Dado que no formo parte de los responsables (aunque más bien cabría decir irresponsables) que han perpetrado tan desangelado filme, y como tampoco soy miembro de la compañía española, no tengo nada que agradecerle a Luna nueva, considerando que el que los cines se llenen más que nunca no es garante para que otras películas que merecerían mucha más atención por parte del público vayan a lograrla.

Dejando a un lado estas disquisiciones, que podrá parecer que son fútiles pero ya me han ayudado a llenar casi media crítica de un filme que podría despachar en dos líneas, desgranemos lo que esta segunda entrega es capaz de ofrecer.

Para empezar, cabría distinguir a dos grandes grupos: las adolescentes que acuden en masa para ver a sus ídolos y disfrutar de la traslación de las mediocres noveluchas de Stephanie Meyer, y sus sufridos acompañantes.

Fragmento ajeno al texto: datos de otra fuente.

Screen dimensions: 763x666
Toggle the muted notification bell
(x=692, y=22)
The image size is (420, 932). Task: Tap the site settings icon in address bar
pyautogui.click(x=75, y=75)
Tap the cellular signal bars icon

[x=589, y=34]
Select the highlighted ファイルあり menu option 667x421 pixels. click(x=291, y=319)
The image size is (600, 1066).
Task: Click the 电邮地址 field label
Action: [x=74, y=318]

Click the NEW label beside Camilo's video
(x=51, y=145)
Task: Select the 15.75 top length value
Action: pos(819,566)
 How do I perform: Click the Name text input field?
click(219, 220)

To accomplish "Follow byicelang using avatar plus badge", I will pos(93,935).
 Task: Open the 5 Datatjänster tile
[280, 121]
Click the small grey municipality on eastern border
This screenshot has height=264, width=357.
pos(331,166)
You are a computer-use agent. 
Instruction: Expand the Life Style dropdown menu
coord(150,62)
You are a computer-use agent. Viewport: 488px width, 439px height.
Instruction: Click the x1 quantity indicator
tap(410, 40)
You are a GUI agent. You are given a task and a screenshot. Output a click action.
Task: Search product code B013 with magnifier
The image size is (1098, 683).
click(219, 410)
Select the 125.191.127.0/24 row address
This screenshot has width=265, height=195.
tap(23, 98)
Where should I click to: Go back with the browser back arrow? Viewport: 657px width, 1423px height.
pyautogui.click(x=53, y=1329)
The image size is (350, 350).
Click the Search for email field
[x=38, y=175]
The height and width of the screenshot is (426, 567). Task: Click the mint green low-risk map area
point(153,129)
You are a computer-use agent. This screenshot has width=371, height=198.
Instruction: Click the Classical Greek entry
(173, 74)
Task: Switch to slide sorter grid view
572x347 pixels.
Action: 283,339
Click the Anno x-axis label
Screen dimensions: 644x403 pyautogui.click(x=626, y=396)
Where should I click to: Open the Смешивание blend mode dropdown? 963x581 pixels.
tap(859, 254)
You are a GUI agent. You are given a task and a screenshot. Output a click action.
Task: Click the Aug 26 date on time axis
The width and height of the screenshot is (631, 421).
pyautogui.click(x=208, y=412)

Para las primeras, Luna nueva resultará sin duda un filme de lo más atractivo por motivos que comienzan por esa agotadora melancolía con la que se describe al vampiro protagonista (que cada vez que habla parece estar diciendo ‘no es que esté triste, es que no sé actuar'), sigue con la adición del nuevo interés romántico de Bella, un morenazo cachas por el que suspirar, continúa en el mal entendido sentido del romanticismo que destila cada minuto de metraje (y si eso es romanticismo, mejor que la Academia de la Lengua revise su definición), y acaba en un final que en lugar de arrancar los muchos suspiros que se escuchan en la sala, debería provocar bufidos de exasperación.

Para los acompañantes, Luna nueva resultará una experiencia tan tediosa como prolongada, con algún que otro punto de interés (la secuencia en Italia) y poco más.

¿Cómo? ¿Que me he olvidado a los amantes del séptimo arte? No. No lo he hecho. Supongo que tendrán el suficiente buen sentido como para no acudir al cine.